___ GIVEN INFORMATION ___

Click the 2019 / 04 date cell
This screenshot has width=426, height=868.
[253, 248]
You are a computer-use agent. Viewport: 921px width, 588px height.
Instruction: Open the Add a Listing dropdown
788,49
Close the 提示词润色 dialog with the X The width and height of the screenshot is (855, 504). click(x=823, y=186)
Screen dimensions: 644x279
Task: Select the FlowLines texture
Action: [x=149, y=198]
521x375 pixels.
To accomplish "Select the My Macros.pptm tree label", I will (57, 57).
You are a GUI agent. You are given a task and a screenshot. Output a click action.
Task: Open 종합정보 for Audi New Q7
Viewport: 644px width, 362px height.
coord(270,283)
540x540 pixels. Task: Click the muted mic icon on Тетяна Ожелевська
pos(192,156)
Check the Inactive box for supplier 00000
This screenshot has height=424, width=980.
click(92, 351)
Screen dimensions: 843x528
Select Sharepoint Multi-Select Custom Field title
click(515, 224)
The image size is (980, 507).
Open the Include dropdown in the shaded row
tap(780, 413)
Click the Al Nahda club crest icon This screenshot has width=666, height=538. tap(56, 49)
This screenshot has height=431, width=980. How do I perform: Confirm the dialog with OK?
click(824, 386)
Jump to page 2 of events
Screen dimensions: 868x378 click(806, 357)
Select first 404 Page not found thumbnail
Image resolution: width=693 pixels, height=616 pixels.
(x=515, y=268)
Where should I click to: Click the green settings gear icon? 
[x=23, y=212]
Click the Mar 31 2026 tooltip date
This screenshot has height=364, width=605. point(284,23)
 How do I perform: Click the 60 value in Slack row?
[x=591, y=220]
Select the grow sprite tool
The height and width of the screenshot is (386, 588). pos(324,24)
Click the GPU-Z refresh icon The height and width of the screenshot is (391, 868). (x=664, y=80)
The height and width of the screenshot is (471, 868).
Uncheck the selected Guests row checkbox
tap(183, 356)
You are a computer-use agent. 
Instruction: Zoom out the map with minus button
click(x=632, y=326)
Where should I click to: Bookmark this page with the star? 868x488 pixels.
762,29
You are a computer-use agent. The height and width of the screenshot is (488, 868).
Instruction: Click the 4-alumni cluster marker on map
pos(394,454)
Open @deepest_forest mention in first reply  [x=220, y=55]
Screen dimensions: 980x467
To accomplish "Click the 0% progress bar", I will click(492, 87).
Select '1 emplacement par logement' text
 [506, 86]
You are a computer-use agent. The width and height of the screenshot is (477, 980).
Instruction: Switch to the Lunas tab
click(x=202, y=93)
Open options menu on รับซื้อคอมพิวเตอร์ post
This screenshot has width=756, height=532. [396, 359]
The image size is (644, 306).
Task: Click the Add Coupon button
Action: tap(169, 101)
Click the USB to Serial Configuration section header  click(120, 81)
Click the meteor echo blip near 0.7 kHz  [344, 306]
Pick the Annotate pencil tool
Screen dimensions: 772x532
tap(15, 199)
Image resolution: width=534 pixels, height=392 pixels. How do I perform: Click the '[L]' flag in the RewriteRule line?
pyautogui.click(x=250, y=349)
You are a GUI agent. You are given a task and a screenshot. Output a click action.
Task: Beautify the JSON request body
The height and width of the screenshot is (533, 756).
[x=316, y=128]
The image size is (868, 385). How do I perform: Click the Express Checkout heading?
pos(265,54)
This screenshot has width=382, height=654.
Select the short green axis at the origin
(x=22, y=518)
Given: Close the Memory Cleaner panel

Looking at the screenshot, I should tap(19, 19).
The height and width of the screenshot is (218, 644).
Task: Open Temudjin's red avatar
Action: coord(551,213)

___

### WHAT YOU WILL DO:
From the line containing "The image size is (868, 385)." through the end of the material, print each line exactly as it appears.

### EXERCISE RESPONSE:
The image size is (868, 385). How do I perform: Click the Express Checkout heading?
pos(265,54)
This screenshot has width=382, height=654.
Select the short green axis at the origin
(x=22, y=518)
Given: Close the Memory Cleaner panel

Looking at the screenshot, I should tap(19, 19).
The height and width of the screenshot is (218, 644).
Task: Open Temudjin's red avatar
Action: coord(551,213)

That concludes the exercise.